TEXTO.
•••••
Por Oscar A Arnaud 

“Per Fare L’America” era, sin duda alguna, la frase más escuchada, la que “rebotaba” entre las paredes del Consulado Argentino en Génova, en los comienzos del 1900. Estas palabras se repetían en diferentes idiomas en los puertos europeos, especialmente aquellos sobre el Atlántico que “miraban” hacia América. Hasta estos puertos llegaban millares de personas esperanzadas por “comenzar una nueva vida” en otras tierras. Marginados y empobrecidos por el “progreso”, se largaban hacia América con lo puesto y herramientas de trabajo (si es que las tenían) para empezar de nuevo, dejando atrás, patria, familiares y amigos, sacrificándolo todo en pos de un mundo mejor.

Porque viajaban los inmigrantes. Retrocediendo muchos años en la historia, vemos que en realidad los primeros inmigrantes fueron Adán y Eva. Después de la “metida de pata” que hicieron en el Paraíso, no les quedó otra alternativa que emigrar y buscarse otro país. Y desde ese entonces el hombre ha estado moviéndose… ¡continuamente!

Respecto a la ola inmigratoria de los siglos XVIII, XIX y XX hacia América, era evidente que la falta de trabajo, y como corolario la pobreza y hambruna, cambios políticos e intolerancia religiosa, hicieron que la primera oleada inmigratoria se dirigiese primero, hacia América del Norte, buscando sobre todo la libertad de cultos. La creciente industrialización (la máquina comienza a reemplazar al hombre) sobre todo en Inglaterra y el norte de Italia, dejaba a mucha gente sin trabajo en el campo y las grandes ciudades, haciendo que aumentara la pobreza. Muchos decidían emigrar hacia América para hacer dinero y luego regresar para pagar las deudas contraídas. En el caso de Argentina y Uruguay al tener estaciones climáticas opuestas a las de Europa, los inmigrantes llegaban para levantar la cosecha, se hacían de unos pesos y regresaban a su país de origen, para también allí, levantar las cosechas en flor. A estos se los llamó inmigrantes golondrinas, que fueron gradualmente desapareciendo, a medida que se adaptaban al nuevo país de residencia. Argentina, Uruguay y el Sur de Brasil se destacaron por hacer que los inmigrantes se encontrasen “como en casa” desde el primer día. También influenció en Europa la mejoría de los transportes ferroviarios, que permitía el mejor y rápido desplazamiento de los emigrantes hacía los puertos de embarque. Pero es, sin lugar a dudas, la introducción de la navegación a vapor, que acortaba los tiempos de la travesía, lo que favoreció la emigración masiva al “nuevo mundo”. Estados Unidos, Argentina, Uruguay y Brasil comprendieron la necesidad de la inmigración y se lanzaron a una campaña para la “conquista del inmigrante”. Contrataron Empresas Colonizadoras que ofrecían facilidades para el viaje y en algunos casos el pasaje gratis, sobre todo a familias numerosas que quisieran asentarse, principalmente, en regiones agrícola-ganaderas. Les conseguían contratos y allanaban las dificultades burocráticas para poder viajar al nuevo país.
•••••
REGISTROS.
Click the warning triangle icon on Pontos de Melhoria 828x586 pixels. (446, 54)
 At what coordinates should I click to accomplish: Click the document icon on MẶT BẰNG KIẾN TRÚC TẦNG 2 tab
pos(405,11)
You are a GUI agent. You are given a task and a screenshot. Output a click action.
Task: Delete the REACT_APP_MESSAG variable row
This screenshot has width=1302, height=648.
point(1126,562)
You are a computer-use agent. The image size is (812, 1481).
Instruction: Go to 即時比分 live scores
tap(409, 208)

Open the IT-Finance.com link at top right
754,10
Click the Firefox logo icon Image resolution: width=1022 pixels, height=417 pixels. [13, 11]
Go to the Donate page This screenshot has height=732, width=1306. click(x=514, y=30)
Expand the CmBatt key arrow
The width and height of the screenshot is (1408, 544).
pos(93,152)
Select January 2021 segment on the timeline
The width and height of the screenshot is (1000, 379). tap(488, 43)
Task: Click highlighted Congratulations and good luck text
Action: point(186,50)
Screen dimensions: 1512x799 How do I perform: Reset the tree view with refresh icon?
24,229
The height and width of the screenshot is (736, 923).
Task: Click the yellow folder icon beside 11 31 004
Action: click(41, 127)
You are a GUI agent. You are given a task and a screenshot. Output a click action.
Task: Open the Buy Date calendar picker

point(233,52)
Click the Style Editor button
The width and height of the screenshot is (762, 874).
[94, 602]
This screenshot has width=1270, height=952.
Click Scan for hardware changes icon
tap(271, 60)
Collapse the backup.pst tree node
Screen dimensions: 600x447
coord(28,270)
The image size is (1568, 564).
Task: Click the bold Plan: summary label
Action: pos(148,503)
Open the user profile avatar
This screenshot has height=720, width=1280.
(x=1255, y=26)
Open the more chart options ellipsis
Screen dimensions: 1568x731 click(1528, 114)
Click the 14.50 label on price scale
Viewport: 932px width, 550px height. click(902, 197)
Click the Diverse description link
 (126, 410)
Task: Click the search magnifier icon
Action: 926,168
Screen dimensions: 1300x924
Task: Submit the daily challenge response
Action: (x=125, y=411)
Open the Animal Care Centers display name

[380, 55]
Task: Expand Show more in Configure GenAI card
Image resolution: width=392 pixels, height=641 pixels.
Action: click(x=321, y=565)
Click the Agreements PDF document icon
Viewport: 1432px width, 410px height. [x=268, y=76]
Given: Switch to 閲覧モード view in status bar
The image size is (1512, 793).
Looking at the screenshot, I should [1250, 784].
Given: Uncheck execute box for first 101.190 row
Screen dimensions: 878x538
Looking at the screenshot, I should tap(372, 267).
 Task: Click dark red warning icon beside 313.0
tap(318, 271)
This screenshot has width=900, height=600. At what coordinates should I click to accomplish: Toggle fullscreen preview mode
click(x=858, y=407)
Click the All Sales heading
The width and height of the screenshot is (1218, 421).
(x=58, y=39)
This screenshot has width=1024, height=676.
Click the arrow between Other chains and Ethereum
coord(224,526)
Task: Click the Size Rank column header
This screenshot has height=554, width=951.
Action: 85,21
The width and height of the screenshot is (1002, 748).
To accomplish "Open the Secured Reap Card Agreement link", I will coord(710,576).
•••••
CONSIGNA 1.
En el texto sobre la inmigración, ¿qué nombre recibieron los inmigrantes que llegaban a levantar la cosecha y luego regresaban a su país de origen?
CONSIGNA 2.
Prosigue el texto sobre la inmigración a partir de su última oración.
Los registros no guardan relación con el texto sobre la inmigración.

RESPUESTA 1.
Se los llamó inmigrantes golondrinas.

RESPUESTA 2.
El viaje de los inmigrantes comenzaba en realidad en el pueblo de origen, desde donde se dirigían por ferrocarril hacia los puertos de embarque.

La partida era un “acontecimiento” del que participaban también parientes y paisanos de quienes se iban a América. Si el contrato de viaje se había hecho con una Compañía de Inmigración, a veces eran hasta 300 personas de un mismo pueblo las que emigraban dejando a los que quedaban, por lo general ancianos y enfermos, con recuerdos y profunda pena. Se separaban padres de esposas e hijos, ya que por lo general era el jefe de familia el que partía para juntar dinero y luego mandarlos llamar. En la gran mayoría de los casos, al cabo de cinco años toda la familia se volvía a juntar en la “nueva patria”. Sin embargo, no siempre sucedía esto y si el inmigrante había formado otro hogar en la nueva tierra, raramente regresaba a su primera familia.

Después de tener “todos los papeles en regla”, los inmigrantes partían, mayoritariamente, desde Génova, Nápoles, Livorno, Trieste, El Havre, Burdeos, Vigo, La Coruña, Hamburgo, Tel-Aviv. La revolución en los transportes marítimos, además del impulso que le dio a la navegación transoceánica, trajo una reducción sostenida en los costos del pasaje y días de travesía, haciendo que también comenzara el reclutamiento de inmigrantes en Europa oriental y mediterránea. La inmigración masiva fue un “negocio lucrativo” para las compañías de navegación. Estas lograron reducir los costos (y aumentar las ganancias) a expensas de los viajeros de tercera y cuarta clase, a quienes les servían comidas de escasa calidad, se los “hacinaba” en espacios reducidos y precarias condiciones de higiene a bordo.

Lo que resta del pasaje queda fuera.